1. Conductors conduct electrical current very easily because of their free electrons.
2. Insulators oppose electrical current and make poor conductors.
3. Some common conductors are copper, aluminum, gold, and silver.
4. Some common insulators are glass, air, plastic, rubber, and wood.

Explain What DC Stands For And What It Means ?

DIRECT CURRENT

After reading this section you will be able to do the following:

• Explain what DC stands for and what it means.
• Define what a good source of DC would be.

Now that we have a fairly good understanding of basic electricity terms and concepts, let's take a closer look at some more details of the electrical current itself.

The battery we have been using for a current/voltage source generates direct current, which simply means the current flows in only one direction.

As long as electrons are flowing through the atoms of the circuit, work is being done. We can see that work is being done in this circuit because it lights the light bulb. The actual amount of electrons that are flowing is determined by the type and size of the battery as well as by the size and type of the light bulb. We could reverse the polarity of the battery by switching the contacts (wires), and the current would flow in the opposite direction and the bulb would still light.

Either way the battery is connected to the circuit, current can only flow in one direction. Direct current (DC) can also be generated by means other than batteries. Solar cells, fuel cells, and even some types of generators can provide DC current.

Review

1. DC, or direct current means the electrical current is flowing in only one direction in a circuit.
2. Batteries are a good source of direct current (DC).

ATOM MODELS

After reading this section you will be able to do the following:

• Describe the basic structure of an atom.
• Explain what holds an atom together.

What is an atom composed of?

An atom is the smallest particle of any element that still retains the characteristics of that element.
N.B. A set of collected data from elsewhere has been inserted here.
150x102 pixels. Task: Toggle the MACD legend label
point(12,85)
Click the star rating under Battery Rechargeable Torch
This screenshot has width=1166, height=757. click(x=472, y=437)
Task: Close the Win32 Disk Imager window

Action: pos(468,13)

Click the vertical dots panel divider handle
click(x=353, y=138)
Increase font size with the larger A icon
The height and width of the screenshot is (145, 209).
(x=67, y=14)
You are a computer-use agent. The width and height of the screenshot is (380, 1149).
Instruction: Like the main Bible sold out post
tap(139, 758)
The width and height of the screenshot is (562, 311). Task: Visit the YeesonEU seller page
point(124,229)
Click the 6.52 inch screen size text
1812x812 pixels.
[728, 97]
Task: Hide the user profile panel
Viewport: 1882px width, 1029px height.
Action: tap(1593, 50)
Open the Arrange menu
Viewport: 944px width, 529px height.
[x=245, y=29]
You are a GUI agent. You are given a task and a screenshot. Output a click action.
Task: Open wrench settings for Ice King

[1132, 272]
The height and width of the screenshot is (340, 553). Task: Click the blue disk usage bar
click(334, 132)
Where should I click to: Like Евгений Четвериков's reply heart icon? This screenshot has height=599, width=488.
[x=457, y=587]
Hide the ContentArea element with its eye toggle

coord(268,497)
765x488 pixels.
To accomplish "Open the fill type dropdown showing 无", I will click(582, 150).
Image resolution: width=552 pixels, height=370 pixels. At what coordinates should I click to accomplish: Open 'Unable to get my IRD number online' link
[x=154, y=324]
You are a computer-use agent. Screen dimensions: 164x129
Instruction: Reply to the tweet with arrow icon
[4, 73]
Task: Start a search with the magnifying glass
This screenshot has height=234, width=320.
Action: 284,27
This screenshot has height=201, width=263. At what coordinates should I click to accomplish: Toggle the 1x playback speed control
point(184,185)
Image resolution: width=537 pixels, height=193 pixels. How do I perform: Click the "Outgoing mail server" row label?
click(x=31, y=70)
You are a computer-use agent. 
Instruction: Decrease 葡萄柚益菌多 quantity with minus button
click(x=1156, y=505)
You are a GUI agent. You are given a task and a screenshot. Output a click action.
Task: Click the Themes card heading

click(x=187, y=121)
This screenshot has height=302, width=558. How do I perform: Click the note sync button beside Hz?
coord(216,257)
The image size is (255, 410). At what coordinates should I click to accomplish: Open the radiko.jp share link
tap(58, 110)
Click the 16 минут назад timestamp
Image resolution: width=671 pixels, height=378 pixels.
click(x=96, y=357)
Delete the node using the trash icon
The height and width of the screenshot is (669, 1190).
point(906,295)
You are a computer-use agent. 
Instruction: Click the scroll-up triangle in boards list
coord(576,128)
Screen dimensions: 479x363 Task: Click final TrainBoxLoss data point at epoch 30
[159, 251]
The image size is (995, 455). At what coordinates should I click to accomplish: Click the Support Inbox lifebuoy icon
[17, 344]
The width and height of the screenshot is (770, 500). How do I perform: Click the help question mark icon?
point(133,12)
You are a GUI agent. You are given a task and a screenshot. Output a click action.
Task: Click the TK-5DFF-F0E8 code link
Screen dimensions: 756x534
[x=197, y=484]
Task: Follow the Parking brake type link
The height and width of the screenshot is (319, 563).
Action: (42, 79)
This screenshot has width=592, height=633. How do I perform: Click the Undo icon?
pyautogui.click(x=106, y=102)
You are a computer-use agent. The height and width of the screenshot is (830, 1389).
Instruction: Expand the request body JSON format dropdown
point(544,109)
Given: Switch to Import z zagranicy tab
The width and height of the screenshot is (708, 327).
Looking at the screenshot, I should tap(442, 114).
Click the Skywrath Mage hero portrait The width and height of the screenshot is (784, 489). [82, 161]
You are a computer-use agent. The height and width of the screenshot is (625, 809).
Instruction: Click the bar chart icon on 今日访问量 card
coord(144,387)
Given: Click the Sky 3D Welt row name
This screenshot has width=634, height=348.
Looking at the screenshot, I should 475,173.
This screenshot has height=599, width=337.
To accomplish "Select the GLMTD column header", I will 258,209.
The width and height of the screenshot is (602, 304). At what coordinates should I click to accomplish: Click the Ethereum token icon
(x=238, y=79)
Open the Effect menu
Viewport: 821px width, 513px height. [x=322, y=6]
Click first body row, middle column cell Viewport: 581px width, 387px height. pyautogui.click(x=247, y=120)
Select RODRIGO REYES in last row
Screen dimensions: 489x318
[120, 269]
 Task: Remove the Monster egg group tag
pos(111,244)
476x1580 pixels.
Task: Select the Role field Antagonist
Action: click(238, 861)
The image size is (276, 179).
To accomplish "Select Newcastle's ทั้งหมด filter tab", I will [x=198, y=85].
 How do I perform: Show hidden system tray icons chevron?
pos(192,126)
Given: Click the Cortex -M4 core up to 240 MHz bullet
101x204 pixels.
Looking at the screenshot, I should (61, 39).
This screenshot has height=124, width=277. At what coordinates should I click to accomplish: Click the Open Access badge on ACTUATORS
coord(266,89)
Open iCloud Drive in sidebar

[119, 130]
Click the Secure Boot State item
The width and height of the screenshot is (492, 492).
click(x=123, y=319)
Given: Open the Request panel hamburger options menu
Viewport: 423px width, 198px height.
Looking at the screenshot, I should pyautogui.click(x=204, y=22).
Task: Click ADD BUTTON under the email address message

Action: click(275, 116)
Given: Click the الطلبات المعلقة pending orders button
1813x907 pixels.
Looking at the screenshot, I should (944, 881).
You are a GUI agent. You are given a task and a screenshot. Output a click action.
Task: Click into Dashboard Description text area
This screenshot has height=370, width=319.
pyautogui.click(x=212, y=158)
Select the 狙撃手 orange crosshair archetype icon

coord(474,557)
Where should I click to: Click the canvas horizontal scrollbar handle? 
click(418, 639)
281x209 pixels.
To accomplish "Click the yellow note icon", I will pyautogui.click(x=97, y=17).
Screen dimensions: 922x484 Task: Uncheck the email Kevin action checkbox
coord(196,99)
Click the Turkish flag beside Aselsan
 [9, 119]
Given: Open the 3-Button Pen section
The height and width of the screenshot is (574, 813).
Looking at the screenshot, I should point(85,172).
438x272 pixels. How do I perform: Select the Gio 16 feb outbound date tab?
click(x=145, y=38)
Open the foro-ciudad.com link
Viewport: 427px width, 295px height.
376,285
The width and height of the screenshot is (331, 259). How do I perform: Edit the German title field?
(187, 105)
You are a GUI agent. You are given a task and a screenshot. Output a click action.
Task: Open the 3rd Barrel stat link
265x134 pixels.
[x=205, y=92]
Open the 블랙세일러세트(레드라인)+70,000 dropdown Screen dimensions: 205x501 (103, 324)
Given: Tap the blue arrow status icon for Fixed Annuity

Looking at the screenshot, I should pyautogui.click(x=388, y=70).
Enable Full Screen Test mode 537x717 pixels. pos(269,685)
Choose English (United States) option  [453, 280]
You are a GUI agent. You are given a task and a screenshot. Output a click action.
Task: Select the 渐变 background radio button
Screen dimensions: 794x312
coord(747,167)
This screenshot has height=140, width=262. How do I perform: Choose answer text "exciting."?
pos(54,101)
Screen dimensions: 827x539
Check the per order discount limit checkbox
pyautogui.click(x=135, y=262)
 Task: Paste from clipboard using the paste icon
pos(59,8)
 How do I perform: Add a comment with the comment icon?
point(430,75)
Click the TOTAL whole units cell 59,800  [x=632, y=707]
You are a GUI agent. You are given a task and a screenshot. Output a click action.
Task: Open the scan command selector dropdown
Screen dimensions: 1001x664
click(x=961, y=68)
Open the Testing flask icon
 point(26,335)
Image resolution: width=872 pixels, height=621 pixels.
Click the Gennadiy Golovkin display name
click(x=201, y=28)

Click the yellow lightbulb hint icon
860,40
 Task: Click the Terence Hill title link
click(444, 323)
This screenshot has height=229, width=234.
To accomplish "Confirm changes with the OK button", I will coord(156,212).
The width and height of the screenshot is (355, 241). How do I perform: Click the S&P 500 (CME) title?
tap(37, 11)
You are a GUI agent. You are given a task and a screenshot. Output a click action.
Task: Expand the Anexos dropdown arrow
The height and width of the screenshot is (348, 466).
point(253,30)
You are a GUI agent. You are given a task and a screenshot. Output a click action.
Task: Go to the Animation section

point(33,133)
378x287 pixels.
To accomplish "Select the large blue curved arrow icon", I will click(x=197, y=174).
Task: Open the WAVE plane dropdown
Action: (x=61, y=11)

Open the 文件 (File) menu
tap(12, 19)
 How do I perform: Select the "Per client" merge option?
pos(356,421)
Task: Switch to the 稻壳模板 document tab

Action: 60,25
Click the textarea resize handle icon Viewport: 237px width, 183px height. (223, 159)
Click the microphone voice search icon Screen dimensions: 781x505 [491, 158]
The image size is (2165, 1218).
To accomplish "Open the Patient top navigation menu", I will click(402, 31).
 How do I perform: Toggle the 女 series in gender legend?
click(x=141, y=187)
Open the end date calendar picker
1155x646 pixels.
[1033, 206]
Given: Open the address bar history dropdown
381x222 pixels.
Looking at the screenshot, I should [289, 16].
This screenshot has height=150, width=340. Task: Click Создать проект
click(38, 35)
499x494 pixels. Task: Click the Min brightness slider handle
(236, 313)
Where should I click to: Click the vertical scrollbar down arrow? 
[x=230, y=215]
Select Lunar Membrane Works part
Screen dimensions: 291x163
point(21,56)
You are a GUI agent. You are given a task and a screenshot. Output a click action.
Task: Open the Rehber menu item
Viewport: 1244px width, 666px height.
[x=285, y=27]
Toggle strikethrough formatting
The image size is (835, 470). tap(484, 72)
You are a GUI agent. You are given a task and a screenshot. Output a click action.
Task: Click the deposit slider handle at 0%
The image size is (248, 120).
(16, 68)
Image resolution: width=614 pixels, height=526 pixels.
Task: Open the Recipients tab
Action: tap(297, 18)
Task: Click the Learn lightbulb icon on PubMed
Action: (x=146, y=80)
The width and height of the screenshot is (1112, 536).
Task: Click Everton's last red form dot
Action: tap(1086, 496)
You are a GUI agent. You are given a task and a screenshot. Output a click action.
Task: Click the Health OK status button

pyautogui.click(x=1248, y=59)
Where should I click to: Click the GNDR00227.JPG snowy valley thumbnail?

However, atoms consist of even smaller particles. Atoms consist of a central, dense nucleus that is surrounded by one or more lightweight negatively charged particles called electrons. The nucleus is made up of positively charged particles called protons and neutrons which are neutral. An atom is held together by forces of attraction between the electrons and the protons. The neutrons help to hold the protons together. Protons and neutrons are believed to be made up of even smaller particles called quarks. We will limit our discussions to protons, neutrons and electrons.

Niels Bohr was a Danish scientist who introduced the model of an atom in 1913. Bohr's model consists of a central nucleus surrounded by tiny particles called electrons that are orbiting the nucleus in a cloud. These electrons are spinning so fast around the nucleus of the atom that they would be just a blur if we could see particles that small. In our pictures and exercises the electron appears to orbit in the same path around the nucleus much like the planets orbit the Sun. But, please be aware that electrons do not really orbit in the same path. The electrons actually change their orbit with each revolution.

Review

1. Atoms are composed of protons, neutrons, and electrons.
2. The forces of attraction between the electrons and the protons hold an atom together.